After three trying weeks, British Prime Minister Liz Truss and incoming Finance Minister Jeremy Hunt will need to do much more than reverse their position on corporation tax. The government’s announcement of its medium-term budget plan on October 31 will serve as a chance for Truss and Hunt, a former foreign minister, to regain the confidence of investors.
In anticipation of the policy change, the price of the pound and British government bonds have increased recently. However, they fell after Truss’s brief news conference on October 14th, which disappointed experts.
According to Richard McGuire, head of rates strategy at Rabobank in London, being willing to undertake a U-turn that is compelled doesn’t really give the appearance that Liz Truss is trying to drive forward with a believable policy plan but instead is reacting to advancements as they unfold, which by itself doesn’t garner much confidence.
Gains earned in expectation of the company tax U-turn evaporated as Truss spoke.
Ten-year bond rates were 40 bps above October 14 session lows, which were also driven higher by changes in bond yields around the world. This puts them about 80 basis points above where they were prior to the government’s mini-budget on September 23, which started the current unrest. The pound dropped more than 1% versus the dollar and is now 0.6% below where it was before September 23.
Investors and experts claimed that the reintroduction of a previously planned business tax increase did little to address the difficulties the “mini-budget” had first posed.
The decision was referred to as a mini-U-turn by Capital Economics’ senior UK economist, Paul Dales, who also noted that there were still 25 billion pounds ($28.07 billion) in unfunded tax cuts, down from 45 billion pounds in the initial proposal.
He projected that in order to put the debt-to-GDP ratio on a declining path in three years, the Office for Budget Responsibility, Britain’s fiscal watchdog, will say a 43 billion-pound hole in the government finances will need to be filled. With the appointment of the fourth finance minister in four months in a nation dealing with a cost-of-living crisis, attention also shifted to the mounting political unrest, and some wondered how long Truss could remain in power.
The markets might be looking for a hard reset that starts from scratch. The market may, if required, compel a change in leadership, as they have seen in Greece and Italy said Bethany Payne, portfolio manager at Janus Henderson. Three weeks ago, Britain’s mini-budget exposed weaknesses in the pension industry, leading to some of the greatest recorded increases in bond yields and compromising the stability of the nation’s finances.

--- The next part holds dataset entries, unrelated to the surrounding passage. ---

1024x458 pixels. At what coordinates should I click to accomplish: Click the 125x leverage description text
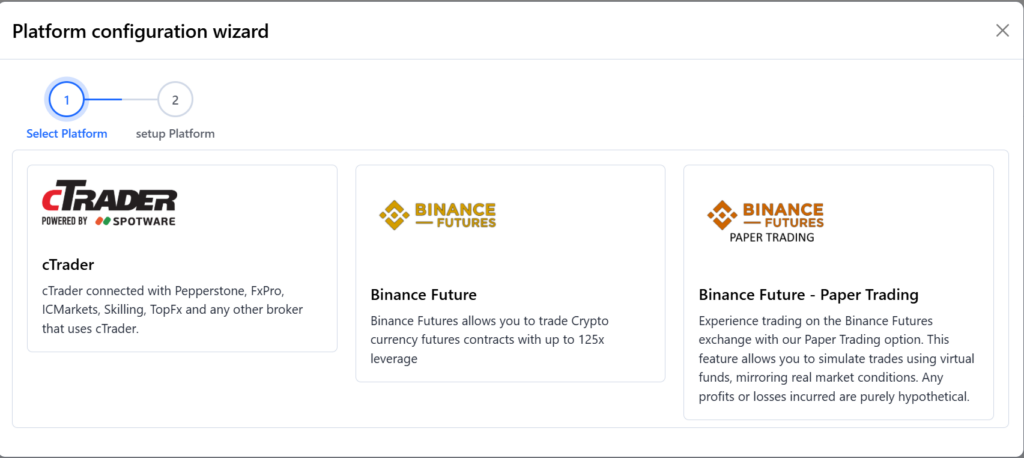coord(489,339)
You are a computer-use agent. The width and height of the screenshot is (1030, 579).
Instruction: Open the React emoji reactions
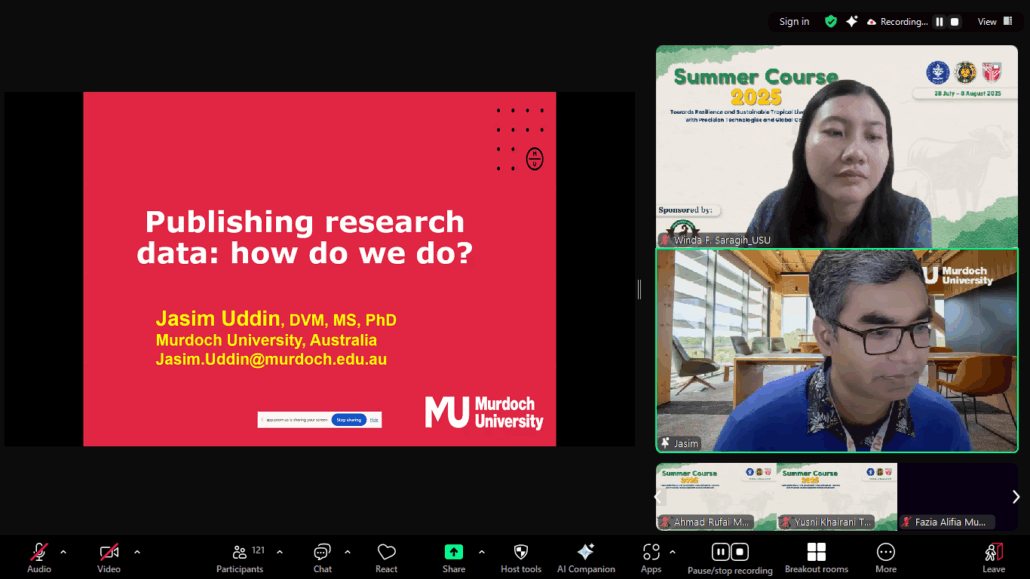tap(386, 556)
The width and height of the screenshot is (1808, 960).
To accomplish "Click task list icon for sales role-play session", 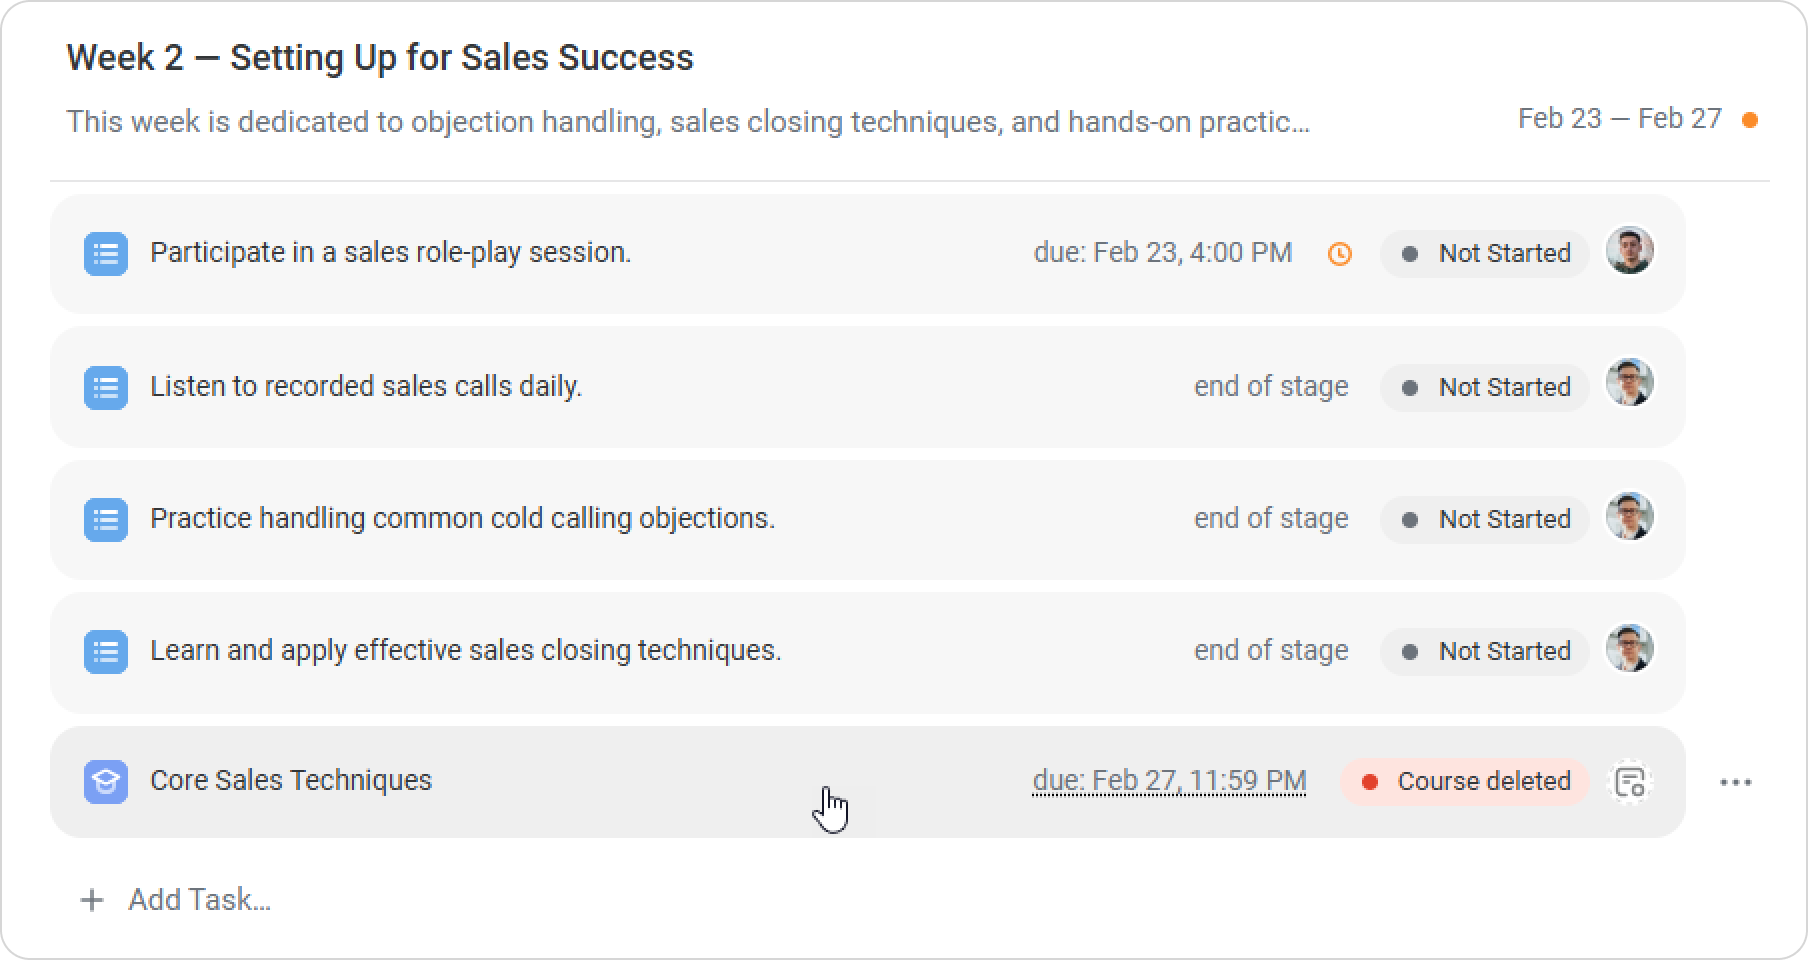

In addition to being affected by a strong currency, sterling hit record lows, giving the Bank of England further trouble as it attempts to combat an inflation rate that is approaching 10% by quickening the speed at which it raises interest rates. Additionally, the BoE was compelled to conduct a round of emergency bond purchases, which came to an end on October 14th and left many investors concerned about what would occur the following week.
According to Ken Egan, director of European sovereign credit at Kroll Bond Rating Agency, these abrupt changes in policy from the government and the central bank generate uncertainty for market players, perhaps slowing or deterring investment, which has been declining since Brexit. They are attentively watching how it will affect future volatility in the gilt market.
As per Nomura, the decline of the pound will probably not slow until income activity picks up. By year’s end, it predicts that sterling will decline to $0.975. The pound itself is down 17% against the dollar this year, and it was trading at about $1.1191 at the time. The Friday statement, according to NatWest Markets, would not significantly lower gilt yields. According to its economists, a 20 billion pound reduction in funding requirements over the next two years, of which Friday’s actions are anticipated to raise 18 billion pounds, would only be worth 30 basis points off the yield on the 10-year gilt, which has already been more than factored in.
According to McGuire of Rabobank, the BoE may decide to delay its plans for quantitative tightening and bond sales or re-intervene in the financial markets if pressure on UK assets increases. Fund managers warned that given the size of Britain’s 6-month, 60 billion-pound energy support plan, investors may require additional certainty.
According to Mark Dowding, chief investment officer of BlueBay Asset Management, the investment community has been unimpressed by the move on company tax thus far and is seeking for a more substantial U-Turn to restore budgetary credibility. Along with other measures, he continued, a windfall tax will be required to lower the cost of the gas price cap.